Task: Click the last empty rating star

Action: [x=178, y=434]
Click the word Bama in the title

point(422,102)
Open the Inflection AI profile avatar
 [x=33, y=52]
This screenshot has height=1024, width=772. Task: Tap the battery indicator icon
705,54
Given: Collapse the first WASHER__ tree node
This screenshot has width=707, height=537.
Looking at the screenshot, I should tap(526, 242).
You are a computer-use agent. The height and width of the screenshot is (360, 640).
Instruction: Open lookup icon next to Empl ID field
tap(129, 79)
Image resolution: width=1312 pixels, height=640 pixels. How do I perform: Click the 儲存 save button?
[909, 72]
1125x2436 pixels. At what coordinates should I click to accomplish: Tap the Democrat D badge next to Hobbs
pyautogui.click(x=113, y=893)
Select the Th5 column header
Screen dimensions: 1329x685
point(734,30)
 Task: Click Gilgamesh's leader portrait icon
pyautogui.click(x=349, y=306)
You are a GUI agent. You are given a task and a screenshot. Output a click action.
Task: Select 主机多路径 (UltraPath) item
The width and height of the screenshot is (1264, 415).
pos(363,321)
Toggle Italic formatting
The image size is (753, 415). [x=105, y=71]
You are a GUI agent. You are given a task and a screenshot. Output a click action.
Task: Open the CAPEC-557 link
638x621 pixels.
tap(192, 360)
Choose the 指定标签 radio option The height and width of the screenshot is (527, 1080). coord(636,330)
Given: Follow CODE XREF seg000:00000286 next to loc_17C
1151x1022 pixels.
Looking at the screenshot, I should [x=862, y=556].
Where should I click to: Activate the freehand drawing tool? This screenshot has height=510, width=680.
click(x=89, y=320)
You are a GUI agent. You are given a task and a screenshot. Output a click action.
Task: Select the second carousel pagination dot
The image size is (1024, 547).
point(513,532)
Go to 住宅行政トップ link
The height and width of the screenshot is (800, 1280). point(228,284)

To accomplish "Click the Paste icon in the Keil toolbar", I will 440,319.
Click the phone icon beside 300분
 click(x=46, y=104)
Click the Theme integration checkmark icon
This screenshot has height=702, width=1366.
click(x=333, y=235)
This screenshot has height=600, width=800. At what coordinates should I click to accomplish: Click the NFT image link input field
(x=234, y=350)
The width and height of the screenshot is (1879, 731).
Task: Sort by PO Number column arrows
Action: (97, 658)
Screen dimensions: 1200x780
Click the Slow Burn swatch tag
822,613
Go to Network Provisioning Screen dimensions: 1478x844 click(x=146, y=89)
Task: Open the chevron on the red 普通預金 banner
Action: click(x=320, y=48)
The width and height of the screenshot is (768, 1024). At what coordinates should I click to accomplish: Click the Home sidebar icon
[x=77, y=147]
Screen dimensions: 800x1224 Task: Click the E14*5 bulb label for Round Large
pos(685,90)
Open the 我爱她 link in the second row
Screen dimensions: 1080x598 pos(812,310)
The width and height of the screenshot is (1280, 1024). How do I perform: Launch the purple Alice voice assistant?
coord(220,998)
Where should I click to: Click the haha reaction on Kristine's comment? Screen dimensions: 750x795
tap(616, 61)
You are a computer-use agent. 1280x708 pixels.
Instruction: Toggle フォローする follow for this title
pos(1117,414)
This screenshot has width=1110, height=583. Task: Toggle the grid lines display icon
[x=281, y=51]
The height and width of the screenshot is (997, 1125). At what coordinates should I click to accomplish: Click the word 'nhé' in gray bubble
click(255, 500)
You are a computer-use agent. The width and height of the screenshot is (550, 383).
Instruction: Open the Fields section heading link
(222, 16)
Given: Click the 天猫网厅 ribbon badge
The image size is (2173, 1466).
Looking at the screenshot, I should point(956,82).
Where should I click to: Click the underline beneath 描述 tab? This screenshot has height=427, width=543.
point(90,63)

=-=-=

**WORK TO BE COMPLETED**. Repeat everything in the listing above exactly.

**RESPONSE TO THE EXERCISE**.
Task: Click the last empty rating star

Action: [x=178, y=434]
Click the word Bama in the title

point(422,102)
Open the Inflection AI profile avatar
 [x=33, y=52]
This screenshot has height=1024, width=772. Task: Tap the battery indicator icon
705,54
Given: Collapse the first WASHER__ tree node
This screenshot has width=707, height=537.
Looking at the screenshot, I should tap(526, 242).
You are a computer-use agent. The height and width of the screenshot is (360, 640).
Instruction: Open lookup icon next to Empl ID field
tap(129, 79)
Image resolution: width=1312 pixels, height=640 pixels. How do I perform: Click the 儲存 save button?
[909, 72]
1125x2436 pixels. At what coordinates should I click to accomplish: Tap the Democrat D badge next to Hobbs
pyautogui.click(x=113, y=893)
Select the Th5 column header
Screen dimensions: 1329x685
point(734,30)
 Task: Click Gilgamesh's leader portrait icon
pyautogui.click(x=349, y=306)
You are a GUI agent. You are given a task and a screenshot. Output a click action.
Task: Select 主机多路径 (UltraPath) item
The width and height of the screenshot is (1264, 415).
pos(363,321)
Toggle Italic formatting
The image size is (753, 415). [x=105, y=71]
You are a GUI agent. You are given a task and a screenshot. Output a click action.
Task: Open the CAPEC-557 link
638x621 pixels.
tap(192, 360)
Choose the 指定标签 radio option The height and width of the screenshot is (527, 1080). coord(636,330)
Given: Follow CODE XREF seg000:00000286 next to loc_17C
1151x1022 pixels.
Looking at the screenshot, I should [x=862, y=556].
Where should I click to: Activate the freehand drawing tool? This screenshot has height=510, width=680.
click(x=89, y=320)
You are a GUI agent. You are given a task and a screenshot. Output a click action.
Task: Select the second carousel pagination dot
The image size is (1024, 547).
point(513,532)
Go to 住宅行政トップ link
The height and width of the screenshot is (800, 1280). point(228,284)

To accomplish "Click the Paste icon in the Keil toolbar", I will 440,319.
Click the phone icon beside 300분
 click(x=46, y=104)
Click the Theme integration checkmark icon
This screenshot has height=702, width=1366.
click(x=333, y=235)
This screenshot has height=600, width=800. At what coordinates should I click to accomplish: Click the NFT image link input field
(x=234, y=350)
The width and height of the screenshot is (1879, 731).
Task: Sort by PO Number column arrows
Action: (97, 658)
Screen dimensions: 1200x780
Click the Slow Burn swatch tag
822,613
Go to Network Provisioning Screen dimensions: 1478x844 click(x=146, y=89)
Task: Open the chevron on the red 普通預金 banner
Action: click(x=320, y=48)
The width and height of the screenshot is (768, 1024). At what coordinates should I click to accomplish: Click the Home sidebar icon
[x=77, y=147]
Screen dimensions: 800x1224 Task: Click the E14*5 bulb label for Round Large
pos(685,90)
Open the 我爱她 link in the second row
Screen dimensions: 1080x598 pos(812,310)
The width and height of the screenshot is (1280, 1024). How do I perform: Launch the purple Alice voice assistant?
coord(220,998)
Where should I click to: Click the haha reaction on Kristine's comment? Screen dimensions: 750x795
tap(616, 61)
You are a computer-use agent. 1280x708 pixels.
Instruction: Toggle フォローする follow for this title
pos(1117,414)
This screenshot has width=1110, height=583. Task: Toggle the grid lines display icon
[x=281, y=51]
The height and width of the screenshot is (997, 1125). At what coordinates should I click to accomplish: Click the word 'nhé' in gray bubble
click(255, 500)
You are a computer-use agent. The width and height of the screenshot is (550, 383).
Instruction: Open the Fields section heading link
(222, 16)
Given: Click the 天猫网厅 ribbon badge
The image size is (2173, 1466).
Looking at the screenshot, I should point(956,82).
Where should I click to: Click the underline beneath 描述 tab? This screenshot has height=427, width=543.
point(90,63)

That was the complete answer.